The overall vulnerability of the entire studied population is relatively similar across LVI components and LVI-IPCC criteria. While marginalized groups are relatively more vulnerable, none of the components revealed an extreme difference in the vulnerability score. The vulnerabilities related to the food, water use, and health are ranked lower than finance-related, climate-related, and hazard-related components. While food-related, water use-related, and health-related components contributed to increasing the gap between more vulnerable and less vulnerable groups, the later components play a more significant role in determining overall vulnerability in the study sites. Biophysical elements that determine exposure such as temperature and rainfall cannot be changed through policy. Financial assets, however, can be improved to strengthen the adaptive capacity of the community, and, ultimately, lower its vulnerability. Improving the adaptive capacity of marginalized groups through participatory approaches needs to be made a priority of adaptation policy. Livelihood Vulnerability Indices identified in the present research are a useful tool in adaptation planning for enhancing adaptive capacity and reducing sensitivity. The results are useful in developing interventions such as crop diversification and water-based income-generating opportunities. Changing climate and livelihood policies for improved well-being and resilient communities should take into consideration the major components responsible for vulnerability along with other environmental, socioeconomic, and demographic drivers.

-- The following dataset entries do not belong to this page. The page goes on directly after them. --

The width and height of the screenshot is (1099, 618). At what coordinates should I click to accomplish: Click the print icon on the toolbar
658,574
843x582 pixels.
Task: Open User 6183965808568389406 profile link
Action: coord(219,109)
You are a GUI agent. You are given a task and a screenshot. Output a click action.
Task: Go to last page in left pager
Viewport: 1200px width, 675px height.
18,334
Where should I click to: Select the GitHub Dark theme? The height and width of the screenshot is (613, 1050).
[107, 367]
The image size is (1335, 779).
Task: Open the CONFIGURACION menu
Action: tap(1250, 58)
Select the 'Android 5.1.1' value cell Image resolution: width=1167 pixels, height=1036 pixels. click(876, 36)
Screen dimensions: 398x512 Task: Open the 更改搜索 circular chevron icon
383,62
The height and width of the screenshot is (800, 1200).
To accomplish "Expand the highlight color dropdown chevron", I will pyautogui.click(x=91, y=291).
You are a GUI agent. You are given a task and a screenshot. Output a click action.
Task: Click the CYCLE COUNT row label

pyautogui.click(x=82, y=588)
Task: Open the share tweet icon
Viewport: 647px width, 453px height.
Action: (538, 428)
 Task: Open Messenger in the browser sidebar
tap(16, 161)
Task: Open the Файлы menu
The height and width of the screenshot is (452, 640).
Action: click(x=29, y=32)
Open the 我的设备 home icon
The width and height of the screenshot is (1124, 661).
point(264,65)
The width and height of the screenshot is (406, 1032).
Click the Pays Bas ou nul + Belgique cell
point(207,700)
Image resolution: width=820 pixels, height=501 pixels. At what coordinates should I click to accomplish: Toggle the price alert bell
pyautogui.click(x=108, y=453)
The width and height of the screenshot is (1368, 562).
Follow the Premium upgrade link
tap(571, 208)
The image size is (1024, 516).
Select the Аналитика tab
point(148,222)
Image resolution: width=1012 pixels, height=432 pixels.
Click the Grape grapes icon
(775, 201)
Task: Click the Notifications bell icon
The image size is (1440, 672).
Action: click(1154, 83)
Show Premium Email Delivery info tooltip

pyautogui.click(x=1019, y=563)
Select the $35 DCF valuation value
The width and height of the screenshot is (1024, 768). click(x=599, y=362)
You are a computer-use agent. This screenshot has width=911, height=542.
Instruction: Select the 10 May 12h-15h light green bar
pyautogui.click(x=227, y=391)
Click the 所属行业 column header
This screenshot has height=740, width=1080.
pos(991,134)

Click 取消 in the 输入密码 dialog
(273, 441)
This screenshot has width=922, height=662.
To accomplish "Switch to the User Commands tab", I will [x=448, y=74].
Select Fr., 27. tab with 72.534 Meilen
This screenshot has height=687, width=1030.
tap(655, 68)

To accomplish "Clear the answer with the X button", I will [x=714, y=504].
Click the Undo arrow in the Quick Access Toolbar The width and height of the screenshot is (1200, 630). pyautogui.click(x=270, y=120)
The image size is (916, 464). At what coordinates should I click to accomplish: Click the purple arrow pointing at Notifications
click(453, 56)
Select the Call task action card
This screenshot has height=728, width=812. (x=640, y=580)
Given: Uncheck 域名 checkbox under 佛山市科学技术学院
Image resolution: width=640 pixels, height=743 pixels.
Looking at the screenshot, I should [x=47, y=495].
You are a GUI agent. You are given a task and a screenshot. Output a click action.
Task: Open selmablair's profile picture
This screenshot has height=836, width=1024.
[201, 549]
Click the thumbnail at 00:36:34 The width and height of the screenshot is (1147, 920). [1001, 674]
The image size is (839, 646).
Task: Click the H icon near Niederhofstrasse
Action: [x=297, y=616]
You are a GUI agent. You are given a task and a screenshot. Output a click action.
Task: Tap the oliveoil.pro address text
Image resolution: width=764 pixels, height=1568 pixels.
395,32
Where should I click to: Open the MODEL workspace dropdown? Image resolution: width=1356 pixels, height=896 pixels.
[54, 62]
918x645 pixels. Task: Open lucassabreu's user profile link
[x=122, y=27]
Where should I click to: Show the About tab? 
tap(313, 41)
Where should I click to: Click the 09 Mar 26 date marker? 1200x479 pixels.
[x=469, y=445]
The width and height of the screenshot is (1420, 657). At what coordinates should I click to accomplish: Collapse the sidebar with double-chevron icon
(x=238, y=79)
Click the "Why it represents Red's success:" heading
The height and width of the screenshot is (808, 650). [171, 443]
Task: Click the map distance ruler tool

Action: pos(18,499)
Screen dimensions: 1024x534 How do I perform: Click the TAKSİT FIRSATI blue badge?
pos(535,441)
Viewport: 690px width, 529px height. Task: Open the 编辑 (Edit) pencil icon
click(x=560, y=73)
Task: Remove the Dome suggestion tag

The policy implication drawing from this research lies in two key aspects. First, we propose policy measures that aim to reduce the sensitivity of habitat conditions, improve the resilience of society, and enhance the stability of individuals in order to address livelihood problems. That required the external investment from the government to pay particular attention to marginalized groups. Second, it calls for international aid to help build local adaptive capacity in coping with climate change, given the fact that Nepal is a low-income country.